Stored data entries
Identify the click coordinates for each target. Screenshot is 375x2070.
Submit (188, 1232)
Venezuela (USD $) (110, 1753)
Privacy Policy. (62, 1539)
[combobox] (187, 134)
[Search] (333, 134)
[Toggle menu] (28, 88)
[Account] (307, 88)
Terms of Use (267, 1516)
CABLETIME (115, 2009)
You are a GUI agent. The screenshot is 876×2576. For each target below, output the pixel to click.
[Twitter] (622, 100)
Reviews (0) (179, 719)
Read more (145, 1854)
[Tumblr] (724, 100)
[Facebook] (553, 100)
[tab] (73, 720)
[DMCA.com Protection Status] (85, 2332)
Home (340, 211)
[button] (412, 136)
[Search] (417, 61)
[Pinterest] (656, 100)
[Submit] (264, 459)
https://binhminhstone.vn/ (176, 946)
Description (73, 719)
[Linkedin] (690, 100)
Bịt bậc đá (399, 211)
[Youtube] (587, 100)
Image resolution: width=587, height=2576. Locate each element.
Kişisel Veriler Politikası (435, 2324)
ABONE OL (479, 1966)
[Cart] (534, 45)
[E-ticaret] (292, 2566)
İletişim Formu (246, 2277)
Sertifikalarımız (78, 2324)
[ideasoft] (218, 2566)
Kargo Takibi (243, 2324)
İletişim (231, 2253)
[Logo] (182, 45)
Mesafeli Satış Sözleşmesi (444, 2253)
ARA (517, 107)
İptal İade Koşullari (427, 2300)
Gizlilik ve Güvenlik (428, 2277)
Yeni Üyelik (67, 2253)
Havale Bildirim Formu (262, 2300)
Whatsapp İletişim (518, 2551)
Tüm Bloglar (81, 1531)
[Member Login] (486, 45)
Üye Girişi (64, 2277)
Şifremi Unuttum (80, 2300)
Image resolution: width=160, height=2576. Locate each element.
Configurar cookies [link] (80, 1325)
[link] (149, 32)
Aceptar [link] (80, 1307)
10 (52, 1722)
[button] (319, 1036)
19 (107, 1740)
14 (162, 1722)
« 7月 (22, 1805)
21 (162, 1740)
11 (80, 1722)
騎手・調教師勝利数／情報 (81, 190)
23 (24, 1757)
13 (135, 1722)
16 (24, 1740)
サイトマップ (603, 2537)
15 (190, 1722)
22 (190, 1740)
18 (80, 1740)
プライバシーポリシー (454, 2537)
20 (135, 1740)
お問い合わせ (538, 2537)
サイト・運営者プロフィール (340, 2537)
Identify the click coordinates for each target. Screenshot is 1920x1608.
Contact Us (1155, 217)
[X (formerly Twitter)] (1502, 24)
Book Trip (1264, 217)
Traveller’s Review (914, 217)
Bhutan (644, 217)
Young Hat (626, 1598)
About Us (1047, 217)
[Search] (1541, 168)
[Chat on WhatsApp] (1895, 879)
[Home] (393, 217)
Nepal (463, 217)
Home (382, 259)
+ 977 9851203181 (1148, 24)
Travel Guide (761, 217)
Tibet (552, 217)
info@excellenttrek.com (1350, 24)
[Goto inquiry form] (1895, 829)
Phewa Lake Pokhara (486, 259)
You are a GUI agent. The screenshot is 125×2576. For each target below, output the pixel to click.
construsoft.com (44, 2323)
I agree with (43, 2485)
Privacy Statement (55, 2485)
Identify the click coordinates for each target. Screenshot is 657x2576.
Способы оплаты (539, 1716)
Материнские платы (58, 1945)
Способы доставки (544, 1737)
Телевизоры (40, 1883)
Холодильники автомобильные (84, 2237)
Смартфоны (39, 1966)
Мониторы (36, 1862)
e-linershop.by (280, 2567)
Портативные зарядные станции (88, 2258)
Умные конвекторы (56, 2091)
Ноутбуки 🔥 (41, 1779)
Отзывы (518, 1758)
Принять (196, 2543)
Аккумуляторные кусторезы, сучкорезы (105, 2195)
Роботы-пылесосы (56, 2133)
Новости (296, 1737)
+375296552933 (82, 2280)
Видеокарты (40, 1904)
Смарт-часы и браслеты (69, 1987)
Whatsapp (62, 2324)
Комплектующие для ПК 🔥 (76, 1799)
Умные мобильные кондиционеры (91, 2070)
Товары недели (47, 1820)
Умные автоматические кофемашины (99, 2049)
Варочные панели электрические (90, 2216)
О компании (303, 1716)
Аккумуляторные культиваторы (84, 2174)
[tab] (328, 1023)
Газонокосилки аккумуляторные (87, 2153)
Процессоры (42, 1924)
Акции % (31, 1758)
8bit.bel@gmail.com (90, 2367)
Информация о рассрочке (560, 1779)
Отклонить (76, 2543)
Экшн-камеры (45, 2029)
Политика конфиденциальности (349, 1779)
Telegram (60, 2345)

[Goal of the exercise]: Reproduce exactly the section above that begins at the line containing "プライバシーポリシー (454, 2537)" and ends at the line containing "Умные мобильные кондиционеры (91, 2070)", leaving out all other lines.

[Result below]:
プライバシーポリシー (454, 2537)
20 (135, 1740)
お問い合わせ (538, 2537)
サイト・運営者プロフィール (340, 2537)
Identify the click coordinates for each target. Screenshot is 1920x1608.
Contact Us (1155, 217)
[X (formerly Twitter)] (1502, 24)
Book Trip (1264, 217)
Traveller’s Review (914, 217)
Bhutan (644, 217)
Young Hat (626, 1598)
About Us (1047, 217)
[Search] (1541, 168)
[Chat on WhatsApp] (1895, 879)
[Home] (393, 217)
Nepal (463, 217)
Home (382, 259)
+ 977 9851203181 (1148, 24)
Travel Guide (761, 217)
Tibet (552, 217)
info@excellenttrek.com (1350, 24)
[Goto inquiry form] (1895, 829)
Phewa Lake Pokhara (486, 259)
You are a GUI agent. The screenshot is 125×2576. For each target below, output the pixel to click.
construsoft.com (44, 2323)
I agree with (43, 2485)
Privacy Statement (55, 2485)
Identify the click coordinates for each target. Screenshot is 657x2576.
Способы оплаты (539, 1716)
Материнские платы (58, 1945)
Способы доставки (544, 1737)
Телевизоры (40, 1883)
Холодильники автомобильные (84, 2237)
Смартфоны (39, 1966)
Мониторы (36, 1862)
e-linershop.by (280, 2567)
Портативные зарядные станции (88, 2258)
Умные конвекторы (56, 2091)
Ноутбуки 🔥 (41, 1779)
Отзывы (518, 1758)
Принять (196, 2543)
Аккумуляторные кусторезы, сучкорезы (105, 2195)
Роботы-пылесосы (56, 2133)
Новости (296, 1737)
+375296552933 (82, 2280)
Видеокарты (40, 1904)
Смарт-часы и браслеты (69, 1987)
Whatsapp (62, 2324)
Комплектующие для ПК 🔥 (76, 1799)
Умные мобильные кондиционеры (91, 2070)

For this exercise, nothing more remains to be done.